بسم الله الرحمن الرحيم
Kaum
Salaf dalam Beramar Ma’ruf dan Bernahi Munkar
Segala puji bagi Allah, shalawat dan salam
semoga terlimpah kepada Rasulullah, kepada keluarganya, para sahabatnya dan
orang-orang yang mengikutinya hingga hari Kiamat, amma ba’du:
Berikut ini contoh keteladanan kaum
Salaf dalam beramar ma’ruf dan bernahi munkar yang kami ambil dari kitab Aina
Nahnu Min Akhlaqis Salaf karya Abdul Aziz Al Julail dan Bahauddin Aqil,
semoga Allah menjadikan penerjemahan risalah ini ikhlas karena-Nya dan bermanfaat,
Allahumma amin.

- BARIS YANG DITAMPILKAN
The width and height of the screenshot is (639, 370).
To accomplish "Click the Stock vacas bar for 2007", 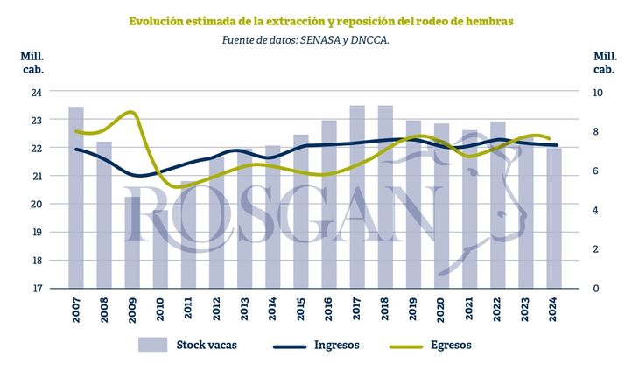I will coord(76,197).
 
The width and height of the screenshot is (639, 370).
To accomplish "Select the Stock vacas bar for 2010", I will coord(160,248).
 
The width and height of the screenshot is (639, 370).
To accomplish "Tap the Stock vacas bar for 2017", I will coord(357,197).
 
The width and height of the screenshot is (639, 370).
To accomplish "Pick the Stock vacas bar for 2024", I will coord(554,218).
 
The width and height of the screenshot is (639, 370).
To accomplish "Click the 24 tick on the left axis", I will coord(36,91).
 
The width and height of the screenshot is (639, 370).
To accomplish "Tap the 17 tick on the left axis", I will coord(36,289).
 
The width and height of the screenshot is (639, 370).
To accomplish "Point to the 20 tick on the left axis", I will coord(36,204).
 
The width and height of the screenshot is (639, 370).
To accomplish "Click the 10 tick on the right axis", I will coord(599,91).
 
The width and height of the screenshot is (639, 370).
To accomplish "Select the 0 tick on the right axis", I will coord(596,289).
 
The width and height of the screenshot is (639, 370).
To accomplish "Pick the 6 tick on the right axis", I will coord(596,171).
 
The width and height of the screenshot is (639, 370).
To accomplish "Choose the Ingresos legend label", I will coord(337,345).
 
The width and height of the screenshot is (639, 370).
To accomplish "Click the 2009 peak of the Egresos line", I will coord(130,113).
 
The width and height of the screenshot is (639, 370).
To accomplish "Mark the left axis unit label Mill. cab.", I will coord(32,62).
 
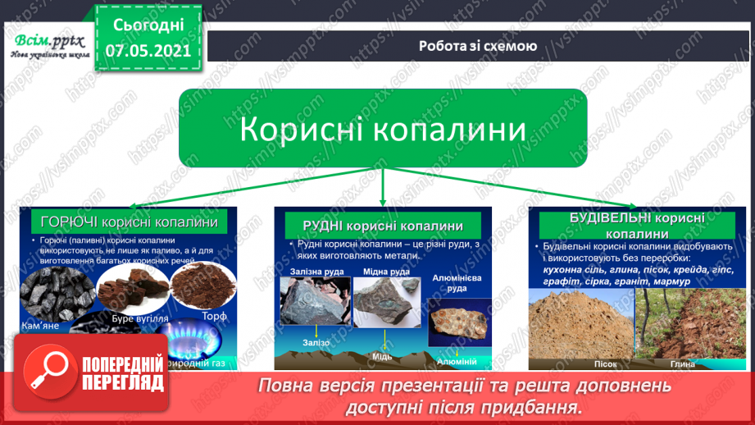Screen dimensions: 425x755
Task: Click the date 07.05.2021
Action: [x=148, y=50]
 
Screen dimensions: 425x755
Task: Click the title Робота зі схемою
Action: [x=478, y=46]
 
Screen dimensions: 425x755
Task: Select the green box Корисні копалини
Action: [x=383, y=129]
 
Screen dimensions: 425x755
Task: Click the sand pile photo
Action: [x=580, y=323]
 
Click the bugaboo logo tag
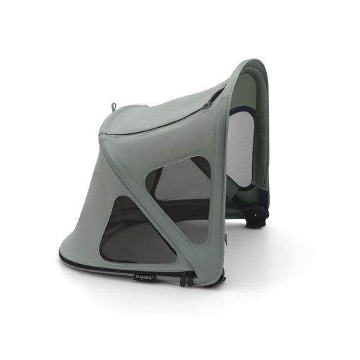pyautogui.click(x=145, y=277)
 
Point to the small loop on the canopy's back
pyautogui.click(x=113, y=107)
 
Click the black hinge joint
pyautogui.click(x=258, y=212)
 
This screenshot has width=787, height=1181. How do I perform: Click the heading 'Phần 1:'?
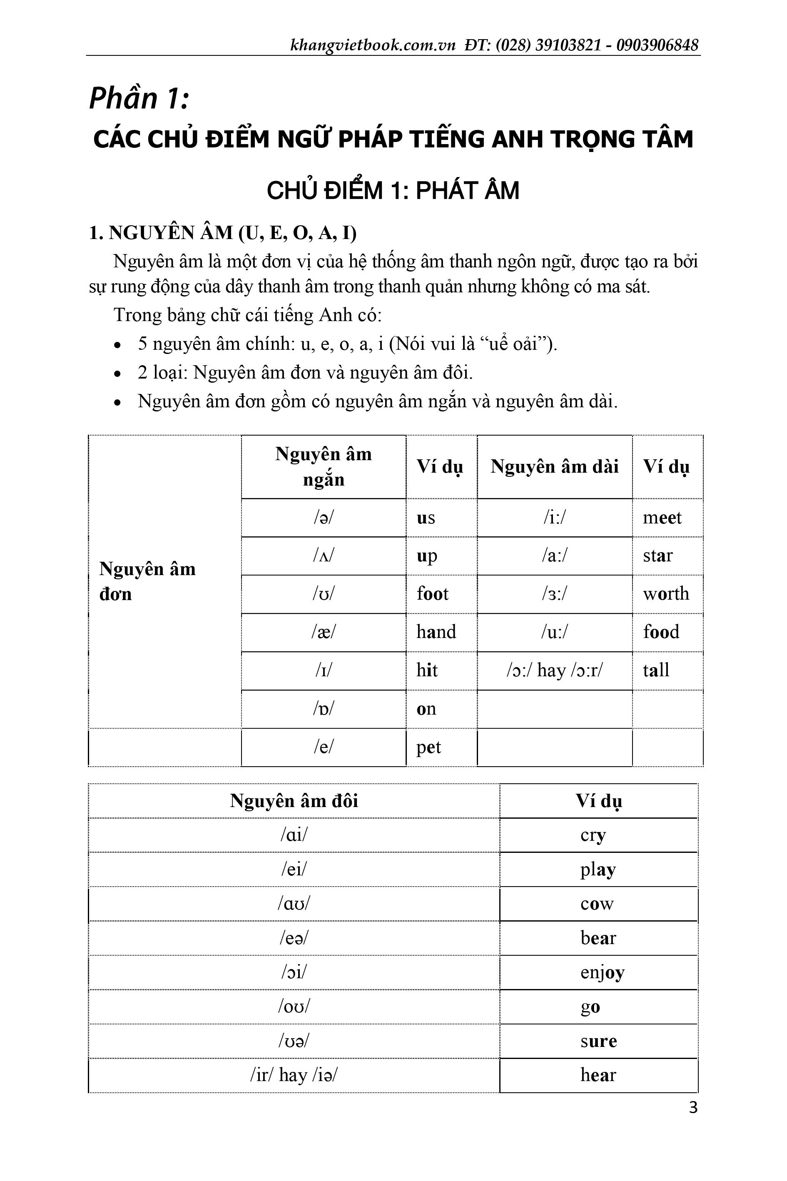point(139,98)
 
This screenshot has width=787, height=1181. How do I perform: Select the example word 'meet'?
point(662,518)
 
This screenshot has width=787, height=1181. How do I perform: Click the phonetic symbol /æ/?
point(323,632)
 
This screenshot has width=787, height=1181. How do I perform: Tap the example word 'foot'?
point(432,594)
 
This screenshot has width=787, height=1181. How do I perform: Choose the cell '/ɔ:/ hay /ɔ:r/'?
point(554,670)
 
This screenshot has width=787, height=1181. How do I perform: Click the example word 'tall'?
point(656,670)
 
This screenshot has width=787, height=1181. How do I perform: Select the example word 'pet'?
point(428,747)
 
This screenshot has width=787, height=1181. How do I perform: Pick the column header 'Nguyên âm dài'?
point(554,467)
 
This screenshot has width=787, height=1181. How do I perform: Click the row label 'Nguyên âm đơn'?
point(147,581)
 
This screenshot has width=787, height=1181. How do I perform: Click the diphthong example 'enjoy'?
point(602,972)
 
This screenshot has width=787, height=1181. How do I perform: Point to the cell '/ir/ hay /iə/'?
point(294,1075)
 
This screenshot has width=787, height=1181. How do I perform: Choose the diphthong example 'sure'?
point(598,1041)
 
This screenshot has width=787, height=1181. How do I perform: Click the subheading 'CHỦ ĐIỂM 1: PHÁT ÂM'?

- TUGAS YANG DIKERJAKAN
a – Menurut kutipan sumber, dari kitab apa contoh keteladanan kaum Salaf itu diambil?
b – Tolong ulangi kata demi kata seluruh bagian kutipan sumber, dari "بسم الله الرحمن" terus sampai "Allahumma amin.".

- JAWABAN SOAL
a – Dari kitab Aina Nahnu Min Akhlaqis Salaf karya Abdul Aziz Al Julail dan Bahauddin Aqil.

b –
بسم الله الرحمن الرحيم
Kaum
Salaf dalam Beramar Ma’ruf dan Bernahi Munkar
Segala puji bagi Allah, shalawat dan salam
semoga terlimpah kepada Rasulullah, kepada keluarganya, para sahabatnya dan
orang-orang yang mengikutinya hingga hari Kiamat, amma ba’du:
Berikut ini contoh keteladanan kaum
Salaf dalam beramar ma’ruf dan bernahi munkar yang kami ambil dari kitab Aina
Nahnu Min Akhlaqis Salaf karya Abdul Aziz Al Julail dan Bahauddin Aqil,
semoga Allah menjadikan penerjemahan risalah ini ikhlas karena-Nya dan bermanfaat,
Allahumma amin.